▸ **WORK REQUIRED**: Print nothing but the lines below starting at the line that holds "Průvodce výběrem (246, 2100)" and ending at the line that holds "Možnosti doručení (259, 607)", including both, each exactly as written.

(Collected data entries)
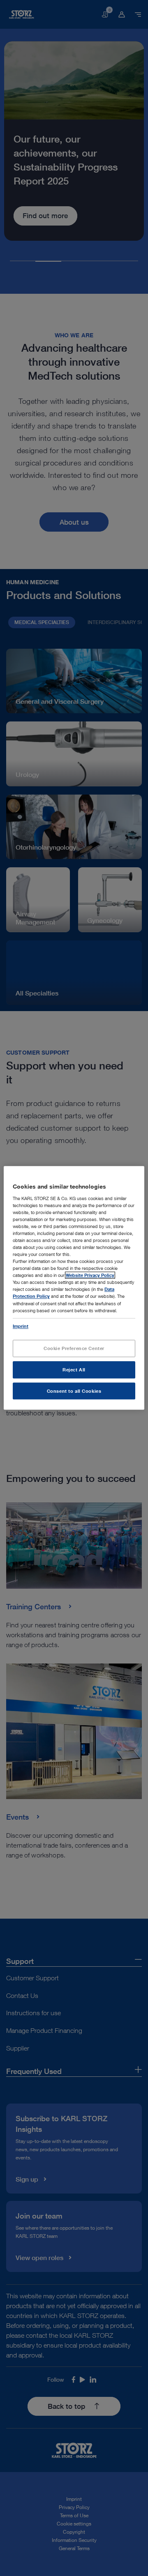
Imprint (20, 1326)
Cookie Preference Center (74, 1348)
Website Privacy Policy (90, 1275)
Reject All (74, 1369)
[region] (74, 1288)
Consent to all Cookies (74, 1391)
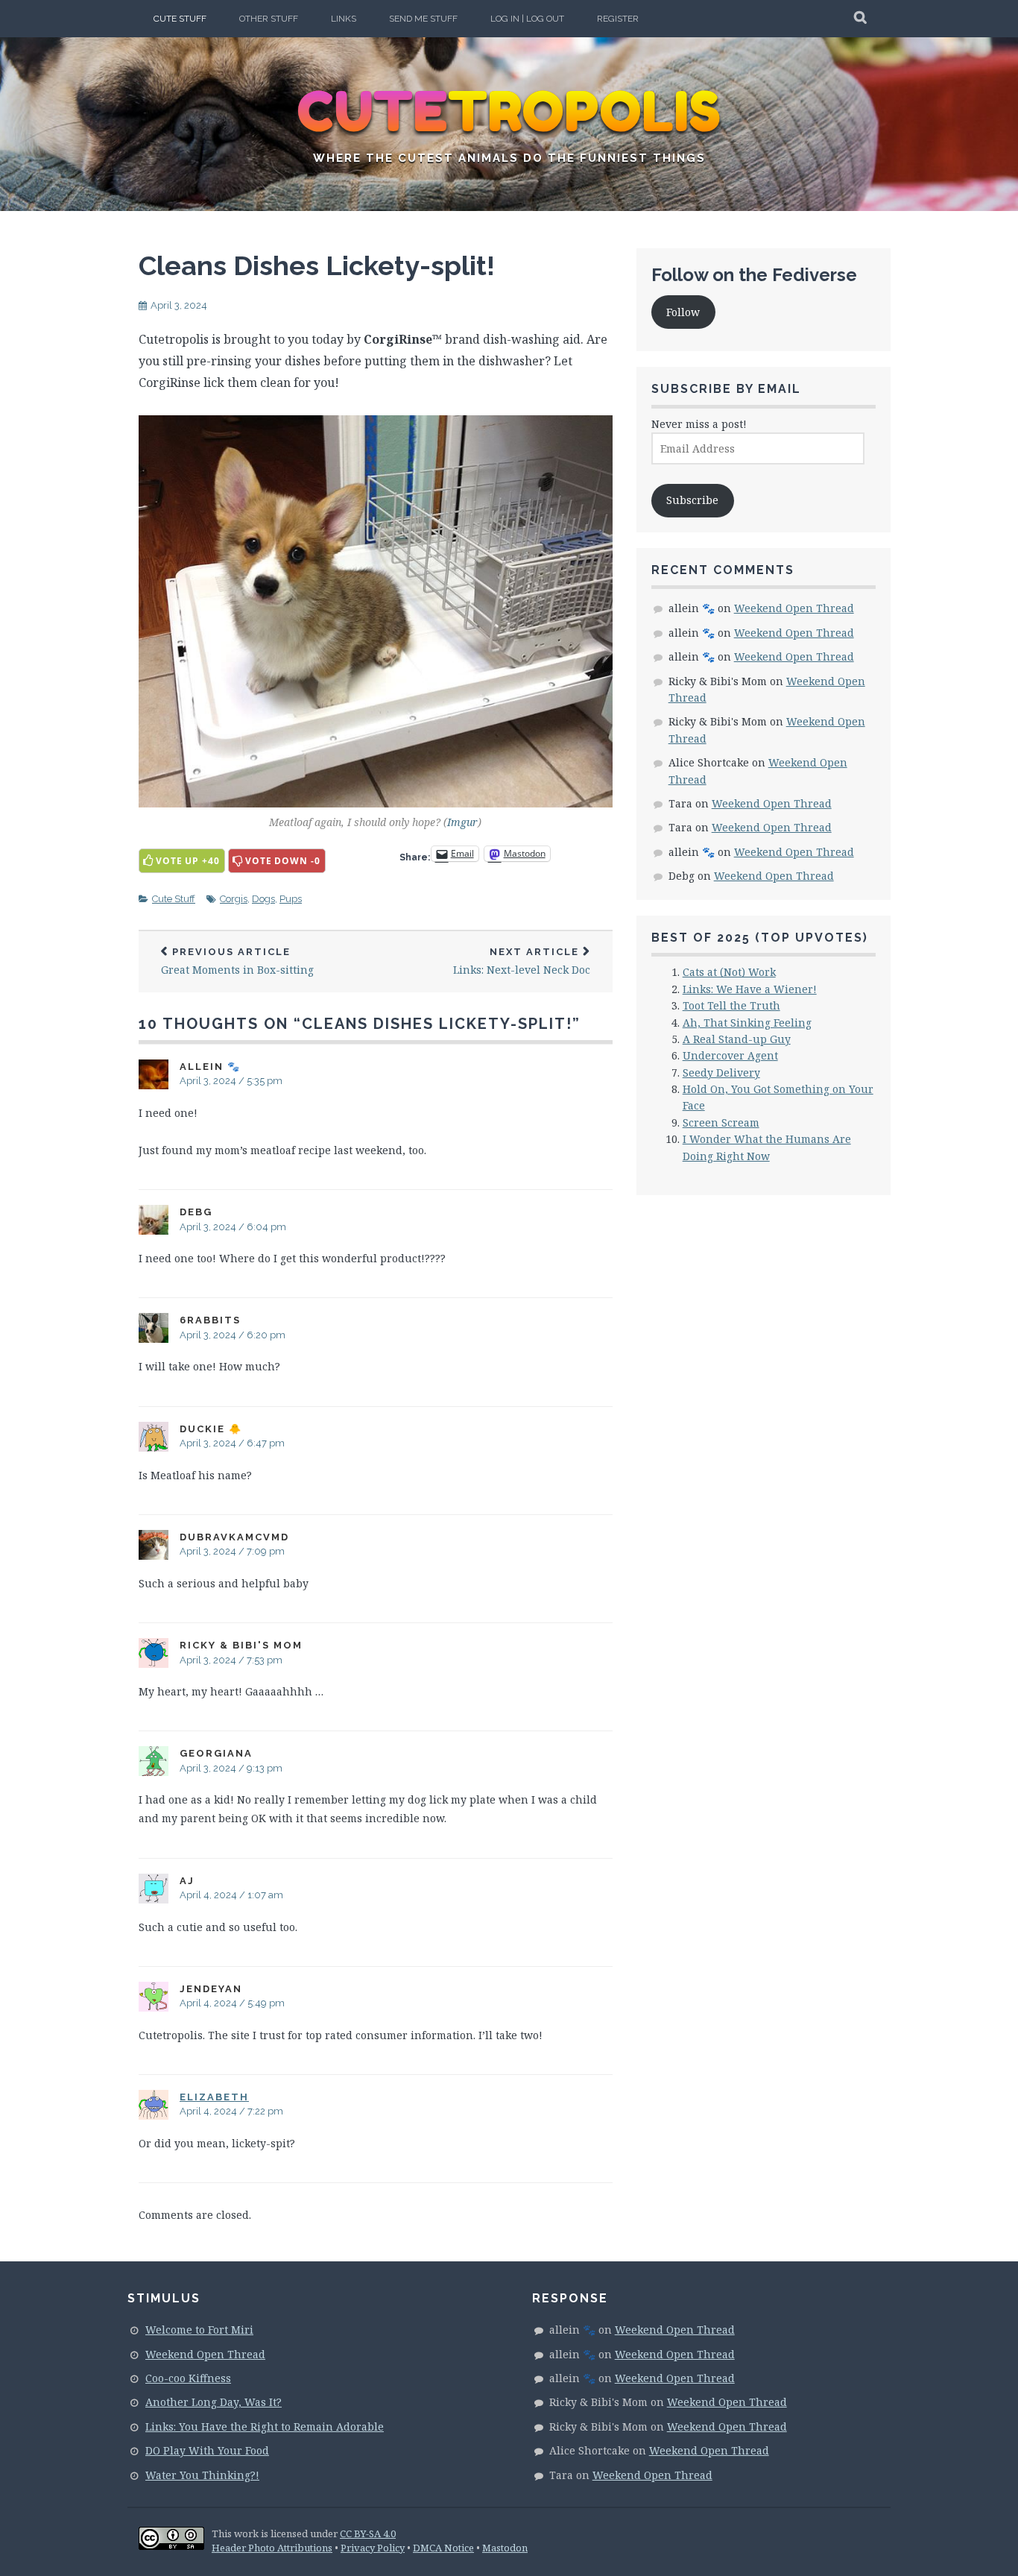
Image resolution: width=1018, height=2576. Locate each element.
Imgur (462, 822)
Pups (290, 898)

* * *

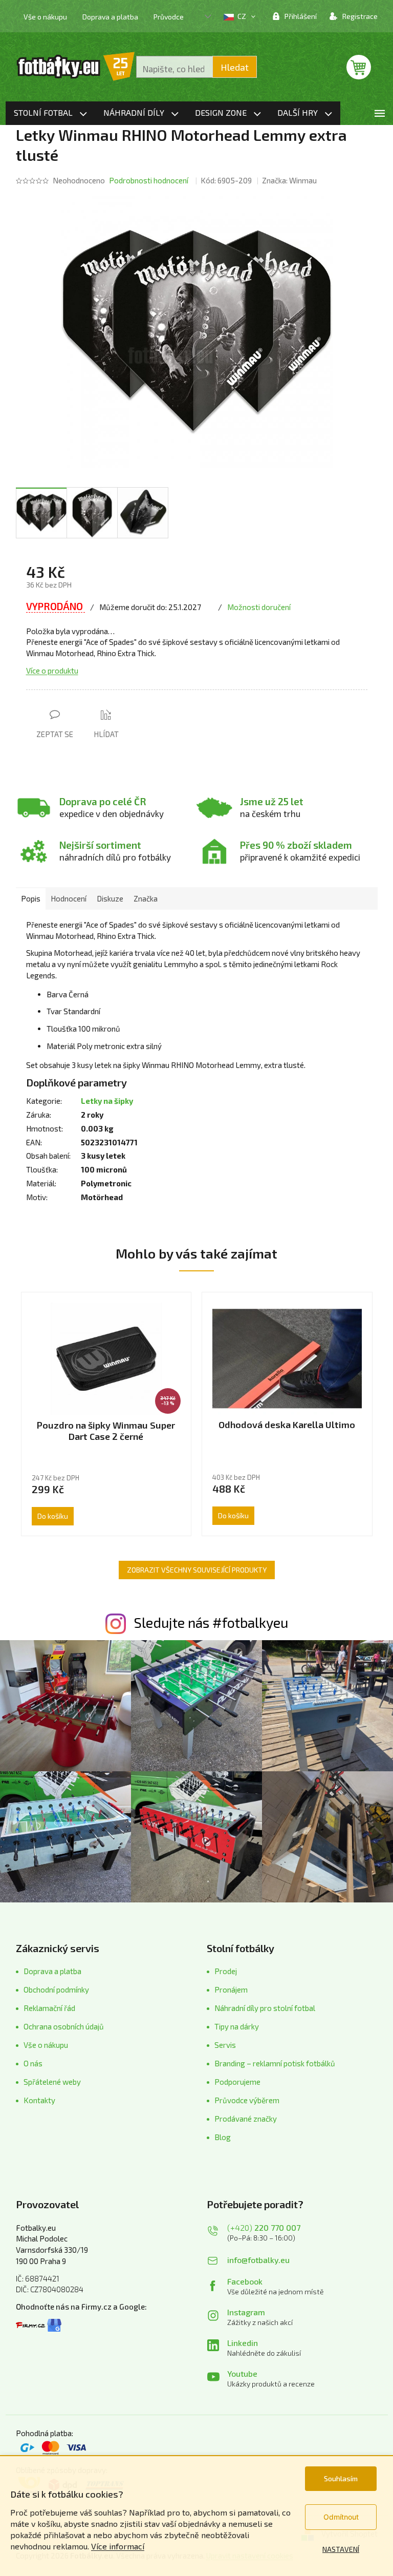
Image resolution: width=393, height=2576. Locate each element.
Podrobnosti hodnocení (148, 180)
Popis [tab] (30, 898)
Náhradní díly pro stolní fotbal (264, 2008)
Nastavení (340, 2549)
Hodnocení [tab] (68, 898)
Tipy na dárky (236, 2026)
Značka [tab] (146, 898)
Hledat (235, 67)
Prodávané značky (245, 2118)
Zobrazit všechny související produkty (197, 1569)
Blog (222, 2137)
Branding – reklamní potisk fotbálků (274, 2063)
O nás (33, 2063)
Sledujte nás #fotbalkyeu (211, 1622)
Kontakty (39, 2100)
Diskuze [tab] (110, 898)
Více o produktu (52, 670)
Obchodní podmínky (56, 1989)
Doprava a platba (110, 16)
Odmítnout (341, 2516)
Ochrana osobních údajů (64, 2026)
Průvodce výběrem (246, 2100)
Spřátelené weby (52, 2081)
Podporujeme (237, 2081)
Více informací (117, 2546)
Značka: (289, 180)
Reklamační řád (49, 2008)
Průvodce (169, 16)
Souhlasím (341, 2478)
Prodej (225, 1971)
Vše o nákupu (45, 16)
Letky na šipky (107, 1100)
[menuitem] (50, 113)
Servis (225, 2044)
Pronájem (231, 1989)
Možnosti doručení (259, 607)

* * *

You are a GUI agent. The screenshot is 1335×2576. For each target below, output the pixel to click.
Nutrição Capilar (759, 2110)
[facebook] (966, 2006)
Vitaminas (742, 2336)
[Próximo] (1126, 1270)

▸ **ANSWER TO THIS PROBLEM**:
Průvodce výběrem (246, 2100)
Spřátelené weby (52, 2081)
Podporujeme (237, 2081)
Více informací (117, 2546)
Značka: (289, 180)
Reklamační řád (49, 2008)
Průvodce (169, 16)
Souhlasím (341, 2478)
Prodej (225, 1971)
Vše o nákupu (45, 16)
Letky na šipky (107, 1100)
[menuitem] (50, 113)
Servis (225, 2044)
Pronájem (231, 1989)
Možnosti doručení (259, 607)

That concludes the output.